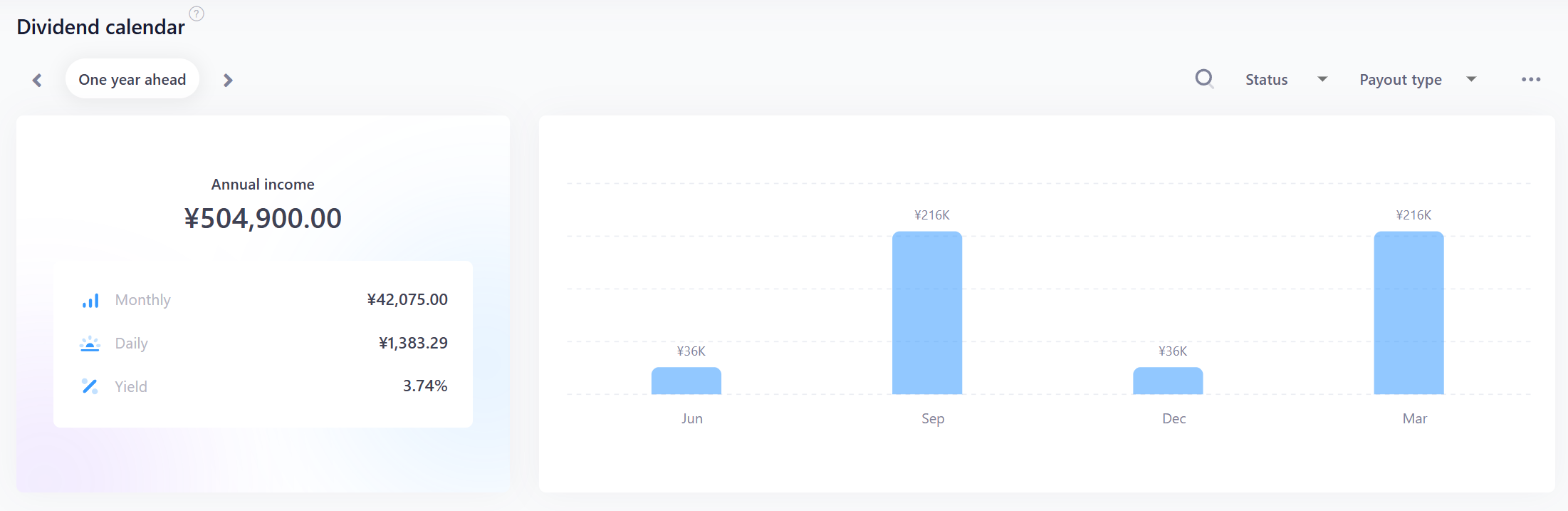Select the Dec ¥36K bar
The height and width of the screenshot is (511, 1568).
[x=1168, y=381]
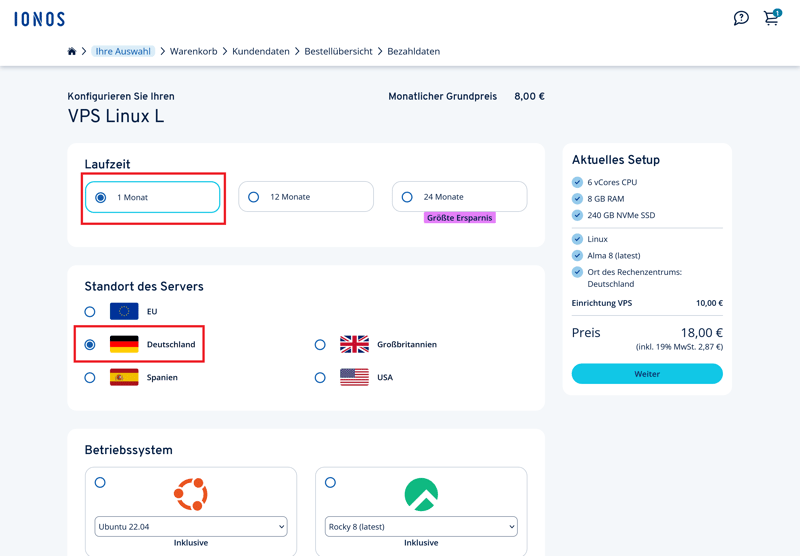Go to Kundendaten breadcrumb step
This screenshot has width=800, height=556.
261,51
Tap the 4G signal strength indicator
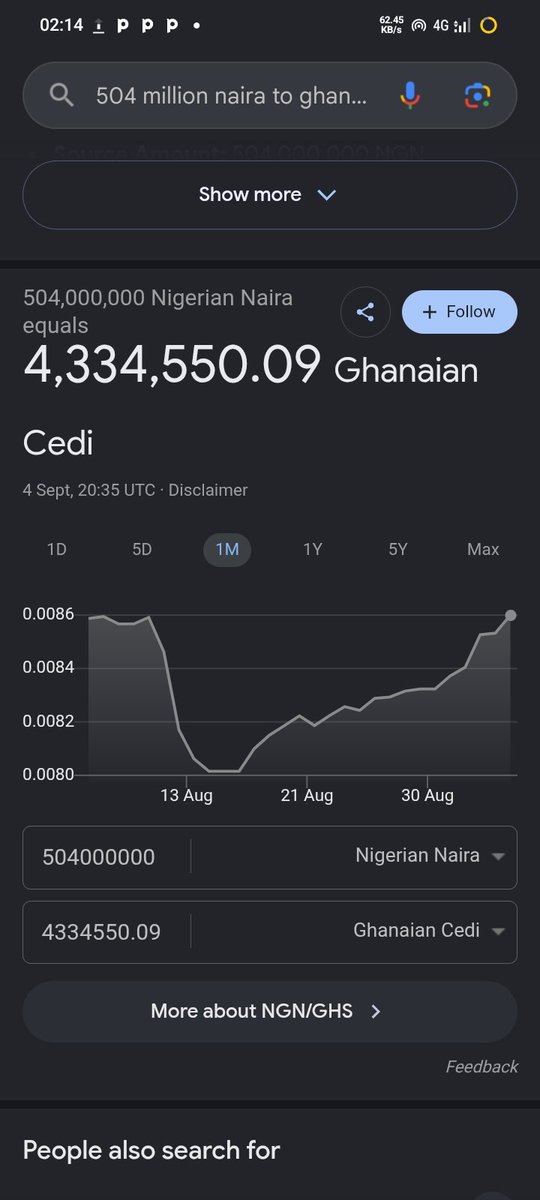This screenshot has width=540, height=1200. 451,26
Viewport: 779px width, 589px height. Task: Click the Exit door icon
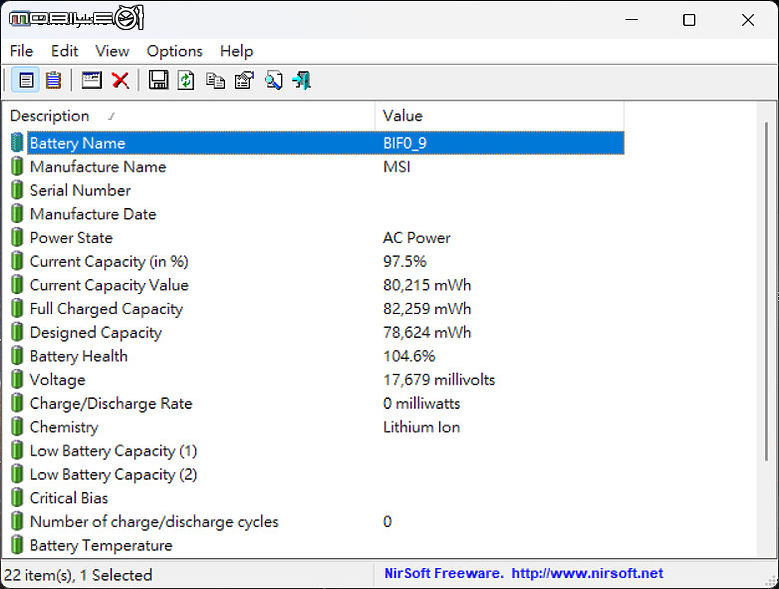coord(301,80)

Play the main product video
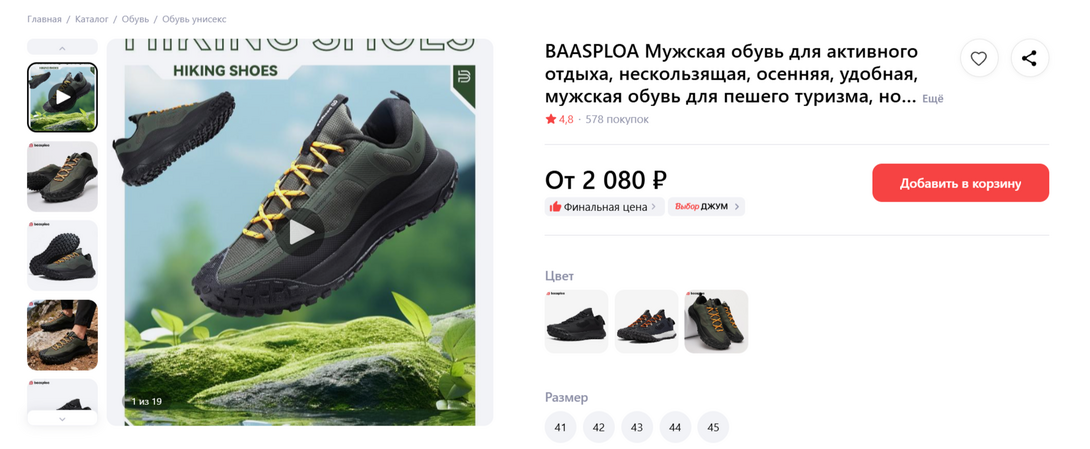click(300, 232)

-----

# What the task asks
Quote exactly, and only, the lines from the line containing "Tap the 4G signal strength indicator" through the final line of the records above, both included, omitting any pictures.

# Written answer
Tap the 4G signal strength indicator
This screenshot has width=540, height=1200. 451,26
Viewport: 779px width, 589px height. Task: Click the Exit door icon
coord(301,80)

Play the main product video
click(300, 232)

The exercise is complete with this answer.